Global law firm or mom-and-pop shop?

Global legal practice: an argument in favour of maintaining the integrity of the local office.

At the risk of giving away my age, I am a Generation Xer. I grew up “Where the streets have no name”, where “Sweet dreams are made of this” and where “Everybody hurts”. I still remember DOS and saving my law school assignments to floppy disks. I am clearly not a digital native.

It came as a rude awakening, then, to realize that founding my own training company would involve wading into the murky depths of social media. Success, I was told, would depend on my website’s Google ‘pagerank’, my ability to write in ‘hashtags’ and to have my tweets ‘retweeted’, and how many people not only ‘liked’ but also ‘engaged with’ my Facebook content.

The only definitive conclusion I have reached after engaging in this often energy-sapping activity is that, despite all the hype about social media and a clear increase in demand for virtual training, what ultimately matters most to the people I work with is still: (1) expertise, (2) local knowledge and (3) accessibility. This counts as much for training as it does for consulting your doctor or buying fruit from the mom-and-pop shop on the corner, where the lady behind the counter knows your name, that you have an allergy to tomatoes and when the strawberries are at their sweetest.

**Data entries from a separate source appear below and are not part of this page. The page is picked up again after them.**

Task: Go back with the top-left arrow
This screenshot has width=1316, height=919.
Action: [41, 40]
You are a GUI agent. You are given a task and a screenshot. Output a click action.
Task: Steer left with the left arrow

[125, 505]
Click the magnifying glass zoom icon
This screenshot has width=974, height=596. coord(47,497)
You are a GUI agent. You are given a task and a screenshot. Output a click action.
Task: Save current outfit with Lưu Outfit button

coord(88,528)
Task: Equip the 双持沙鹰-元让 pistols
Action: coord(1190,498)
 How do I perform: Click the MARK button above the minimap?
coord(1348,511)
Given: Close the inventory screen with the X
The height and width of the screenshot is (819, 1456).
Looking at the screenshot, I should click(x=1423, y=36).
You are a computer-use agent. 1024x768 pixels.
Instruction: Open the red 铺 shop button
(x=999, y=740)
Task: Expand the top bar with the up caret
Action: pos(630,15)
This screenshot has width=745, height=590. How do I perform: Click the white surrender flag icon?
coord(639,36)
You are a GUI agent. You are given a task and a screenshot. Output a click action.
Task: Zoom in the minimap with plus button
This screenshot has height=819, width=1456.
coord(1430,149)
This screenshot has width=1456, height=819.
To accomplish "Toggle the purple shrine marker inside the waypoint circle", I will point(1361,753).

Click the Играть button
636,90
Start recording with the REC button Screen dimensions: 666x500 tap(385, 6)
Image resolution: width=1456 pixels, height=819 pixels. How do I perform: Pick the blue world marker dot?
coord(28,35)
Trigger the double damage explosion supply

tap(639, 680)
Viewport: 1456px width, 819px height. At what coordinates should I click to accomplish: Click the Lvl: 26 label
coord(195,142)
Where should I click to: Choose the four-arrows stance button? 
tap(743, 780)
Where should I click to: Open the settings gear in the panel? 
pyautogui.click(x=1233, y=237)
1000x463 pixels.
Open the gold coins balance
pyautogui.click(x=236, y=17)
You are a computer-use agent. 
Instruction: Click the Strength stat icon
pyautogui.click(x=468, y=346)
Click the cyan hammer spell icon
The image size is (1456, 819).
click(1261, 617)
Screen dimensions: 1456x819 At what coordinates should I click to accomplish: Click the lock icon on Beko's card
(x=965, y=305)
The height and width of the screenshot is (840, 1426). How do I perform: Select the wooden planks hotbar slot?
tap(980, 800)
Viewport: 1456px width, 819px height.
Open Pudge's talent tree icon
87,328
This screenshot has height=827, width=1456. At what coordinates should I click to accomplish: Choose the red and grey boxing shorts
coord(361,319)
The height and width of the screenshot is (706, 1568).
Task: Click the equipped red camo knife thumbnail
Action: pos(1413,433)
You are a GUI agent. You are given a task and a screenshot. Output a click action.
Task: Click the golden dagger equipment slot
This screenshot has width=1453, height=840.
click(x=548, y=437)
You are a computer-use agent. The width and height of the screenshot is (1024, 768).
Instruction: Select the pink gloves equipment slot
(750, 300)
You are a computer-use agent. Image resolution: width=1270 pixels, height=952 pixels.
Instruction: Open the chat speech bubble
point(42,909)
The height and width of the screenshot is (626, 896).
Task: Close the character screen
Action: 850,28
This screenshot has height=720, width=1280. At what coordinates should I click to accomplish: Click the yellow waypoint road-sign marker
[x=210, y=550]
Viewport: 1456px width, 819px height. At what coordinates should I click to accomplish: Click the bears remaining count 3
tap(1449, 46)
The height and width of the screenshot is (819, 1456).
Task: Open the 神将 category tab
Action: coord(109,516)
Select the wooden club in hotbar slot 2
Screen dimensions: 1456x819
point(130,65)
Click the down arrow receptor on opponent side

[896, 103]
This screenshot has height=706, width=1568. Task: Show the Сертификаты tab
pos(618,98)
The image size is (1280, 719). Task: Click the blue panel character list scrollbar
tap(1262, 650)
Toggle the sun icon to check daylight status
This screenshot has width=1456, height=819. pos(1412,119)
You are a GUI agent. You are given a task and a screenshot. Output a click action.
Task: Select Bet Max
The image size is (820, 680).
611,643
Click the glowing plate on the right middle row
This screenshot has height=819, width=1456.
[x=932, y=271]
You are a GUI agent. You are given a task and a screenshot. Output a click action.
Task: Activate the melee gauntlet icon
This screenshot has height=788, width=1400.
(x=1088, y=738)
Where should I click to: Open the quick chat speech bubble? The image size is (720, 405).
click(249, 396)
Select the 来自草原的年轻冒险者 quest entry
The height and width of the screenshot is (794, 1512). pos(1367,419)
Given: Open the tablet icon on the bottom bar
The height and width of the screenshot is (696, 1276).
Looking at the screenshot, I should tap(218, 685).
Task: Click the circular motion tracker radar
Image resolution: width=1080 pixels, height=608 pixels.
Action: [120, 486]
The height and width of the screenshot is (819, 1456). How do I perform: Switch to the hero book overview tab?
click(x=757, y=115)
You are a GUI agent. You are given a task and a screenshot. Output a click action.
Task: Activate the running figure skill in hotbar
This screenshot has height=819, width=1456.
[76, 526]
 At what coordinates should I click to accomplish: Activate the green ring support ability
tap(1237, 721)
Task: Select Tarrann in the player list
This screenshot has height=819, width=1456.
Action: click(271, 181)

Like me, lawyers are service providers. Over the last decade or so, the trend of the global law firm has emerged; the law firm with its head office in a financial centre like London and offices in almost every major city in the world. This expansion is largely driven by the imperative to serve clients effectively wherever they may be.

However, when a foreign law firm expands into a local jurisdiction, the risks of doing so are not to be underestimated. On the one hand, if the global law firm in question chooses to merge with the local firm and applies its own unique culture and approach to advising clients at a local level, local lawyers will benefit from a high level of support and training, but might find themselves doing business in a way that is out of step with the demands of their local client base. On the other hand, if the global law firm chooses a loose association with a local firm, local lawyers may suddenly be faced with the prospect of having to understand a different legal system, practice in a foreign language and contend with vastly different cultural norms, perhaps without the appropriate level of support and training.

Neither option is ideal, but my own view is that there is a lot to be said for maintaining the integrity of the local office. The most successful global law firms are likely to be those that seek to develop an understanding of how the lawyers in each local office practice law and what makes their clients come back to them for advice time and time again. The key is not to impose on the local office a set of legal, linguistic and cultural values, but rather to draw the best from each jurisdiction’s unique way of serving its clients.

In Germany, where I mainly work, not only are the lawyers often expected to understand the common law system (in many crucial ways a very different system to Germany’s civil law system) but also to provide legal opinions and advice on German law in English and negotiate contracts in English (whether governed by German law or otherwise). This is an enormous challenge and, if not handled correctly, one fraught with risk.

A constructive, two-way dialogue between global law firm and local lawyers could potentially be the key to understanding the training solutions that are appropriate in the case of each individual office.